[Stored entries]
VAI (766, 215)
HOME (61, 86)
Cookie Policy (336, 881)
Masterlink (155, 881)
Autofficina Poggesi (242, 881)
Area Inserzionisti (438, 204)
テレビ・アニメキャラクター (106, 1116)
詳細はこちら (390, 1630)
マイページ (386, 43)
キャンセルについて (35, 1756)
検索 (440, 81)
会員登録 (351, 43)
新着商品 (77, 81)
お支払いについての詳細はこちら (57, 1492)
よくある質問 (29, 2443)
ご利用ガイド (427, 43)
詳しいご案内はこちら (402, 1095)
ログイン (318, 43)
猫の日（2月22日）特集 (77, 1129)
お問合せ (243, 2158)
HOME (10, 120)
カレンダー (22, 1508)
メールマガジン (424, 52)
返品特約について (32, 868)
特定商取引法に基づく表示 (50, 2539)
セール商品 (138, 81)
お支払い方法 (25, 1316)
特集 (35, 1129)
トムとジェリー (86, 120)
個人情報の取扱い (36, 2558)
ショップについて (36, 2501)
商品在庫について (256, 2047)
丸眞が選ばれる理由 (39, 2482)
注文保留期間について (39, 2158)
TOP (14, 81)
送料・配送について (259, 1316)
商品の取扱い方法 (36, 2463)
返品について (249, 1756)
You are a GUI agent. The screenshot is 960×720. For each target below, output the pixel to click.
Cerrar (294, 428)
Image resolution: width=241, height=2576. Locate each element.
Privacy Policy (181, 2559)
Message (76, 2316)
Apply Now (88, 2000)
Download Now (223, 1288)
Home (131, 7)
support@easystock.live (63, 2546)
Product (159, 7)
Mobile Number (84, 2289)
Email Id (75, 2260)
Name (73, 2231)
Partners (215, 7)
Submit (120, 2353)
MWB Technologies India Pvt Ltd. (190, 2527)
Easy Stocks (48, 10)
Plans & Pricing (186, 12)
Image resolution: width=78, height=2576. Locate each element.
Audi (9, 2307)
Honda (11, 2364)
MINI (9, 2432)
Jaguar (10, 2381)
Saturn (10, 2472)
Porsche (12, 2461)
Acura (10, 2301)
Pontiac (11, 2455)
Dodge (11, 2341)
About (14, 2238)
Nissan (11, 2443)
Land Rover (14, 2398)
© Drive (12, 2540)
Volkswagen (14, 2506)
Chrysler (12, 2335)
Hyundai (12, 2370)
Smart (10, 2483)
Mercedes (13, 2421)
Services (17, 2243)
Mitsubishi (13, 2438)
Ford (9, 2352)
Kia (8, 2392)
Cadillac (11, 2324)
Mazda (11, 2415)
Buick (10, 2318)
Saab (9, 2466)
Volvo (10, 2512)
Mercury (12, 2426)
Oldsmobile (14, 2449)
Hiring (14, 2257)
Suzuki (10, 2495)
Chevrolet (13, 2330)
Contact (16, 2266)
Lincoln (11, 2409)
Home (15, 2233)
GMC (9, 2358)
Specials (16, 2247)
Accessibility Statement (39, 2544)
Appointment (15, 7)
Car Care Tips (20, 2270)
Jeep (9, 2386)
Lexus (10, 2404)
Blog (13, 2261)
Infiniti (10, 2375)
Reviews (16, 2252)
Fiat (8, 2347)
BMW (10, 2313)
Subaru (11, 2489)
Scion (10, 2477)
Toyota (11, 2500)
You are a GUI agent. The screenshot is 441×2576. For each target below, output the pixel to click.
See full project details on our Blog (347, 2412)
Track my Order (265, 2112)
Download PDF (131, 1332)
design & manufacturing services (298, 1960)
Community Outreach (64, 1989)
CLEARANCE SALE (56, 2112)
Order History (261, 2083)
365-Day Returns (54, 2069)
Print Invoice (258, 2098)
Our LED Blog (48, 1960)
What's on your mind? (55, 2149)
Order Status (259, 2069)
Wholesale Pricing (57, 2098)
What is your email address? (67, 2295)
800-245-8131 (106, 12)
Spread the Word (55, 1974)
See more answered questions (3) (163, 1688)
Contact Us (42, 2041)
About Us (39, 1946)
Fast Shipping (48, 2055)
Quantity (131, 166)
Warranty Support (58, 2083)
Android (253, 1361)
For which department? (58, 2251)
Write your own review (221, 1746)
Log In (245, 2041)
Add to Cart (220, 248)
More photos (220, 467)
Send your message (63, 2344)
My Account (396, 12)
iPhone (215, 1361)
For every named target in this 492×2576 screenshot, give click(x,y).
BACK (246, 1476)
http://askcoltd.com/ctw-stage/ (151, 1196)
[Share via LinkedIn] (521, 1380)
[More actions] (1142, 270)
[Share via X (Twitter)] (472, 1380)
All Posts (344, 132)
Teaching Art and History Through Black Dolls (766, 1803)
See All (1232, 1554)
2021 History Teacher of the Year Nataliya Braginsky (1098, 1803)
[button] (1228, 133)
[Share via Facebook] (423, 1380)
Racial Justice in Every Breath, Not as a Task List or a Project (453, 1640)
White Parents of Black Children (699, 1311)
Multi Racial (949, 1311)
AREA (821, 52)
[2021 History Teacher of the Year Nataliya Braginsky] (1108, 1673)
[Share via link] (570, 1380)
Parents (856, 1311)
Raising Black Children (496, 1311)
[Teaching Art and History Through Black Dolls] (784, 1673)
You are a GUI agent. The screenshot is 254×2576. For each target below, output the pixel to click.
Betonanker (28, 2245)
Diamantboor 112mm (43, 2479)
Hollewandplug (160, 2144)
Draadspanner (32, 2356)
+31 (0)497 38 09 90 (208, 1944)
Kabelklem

__What is asked__:
Format the stretch from the start of the rows through the line containing "Cerrar (294, 428)" as a Markdown table with two columns, Number and Line, numbering each line in order and leaving out blank lines.

__Correct answer__:
| Number | Line |
|---|---|
| 1 | VAI (766, 215) |
| 2 | HOME (61, 86) |
| 3 | Cookie Policy (336, 881) |
| 4 | Masterlink (155, 881) |
| 5 | Autofficina Poggesi (242, 881) |
| 6 | Area Inserzionisti (438, 204) |
| 7 | テレビ・アニメキャラクター (106, 1116) |
| 8 | 詳細はこちら (390, 1630) |
| 9 | マイページ (386, 43) |
| 10 | キャンセルについて (35, 1756) |
| 11 | 検索 (440, 81) |
| 12 | 会員登録 (351, 43) |
| 13 | 新着商品 (77, 81) |
| 14 | お支払いについての詳細はこちら (57, 1492) |
| 15 | よくある質問 (29, 2443) |
| 16 | ご利用ガイド (427, 43) |
| 17 | 詳しいご案内はこちら (402, 1095) |
| 18 | ログイン (318, 43) |
| 19 | 猫の日（2月22日）特集 (77, 1129) |
| 20 | お問合せ (243, 2158) |
| 21 | HOME (10, 120) |
| 22 | カレンダー (22, 1508) |
| 23 | メールマガジン (424, 52) |
| 24 | 返品特約について (32, 868) |
| 25 | 特定商取引法に基づく表示 (50, 2539) |
| 26 | セール商品 (138, 81) |
| 27 | お支払い方法 (25, 1316) |
| 28 | 特集 (35, 1129) |
| 29 | トムとジェリー (86, 120) |
| 30 | 個人情報の取扱い (36, 2558) |
| 31 | ショップについて (36, 2501) |
| 32 | 商品在庫について (256, 2047) |
| 33 | 丸眞が選ばれる理由 (39, 2482) |
| 34 | 注文保留期間について (39, 2158) |
| 35 | TOP (14, 81) |
| 36 | 送料・配送について (259, 1316) |
| 37 | 商品の取扱い方法 (36, 2463) |
| 38 | 返品について (249, 1756) |
| 39 | You are a GUI agent. The screenshot is 960×720. For each target below, output the pixel to click. |
| 40 | Cerrar (294, 428) |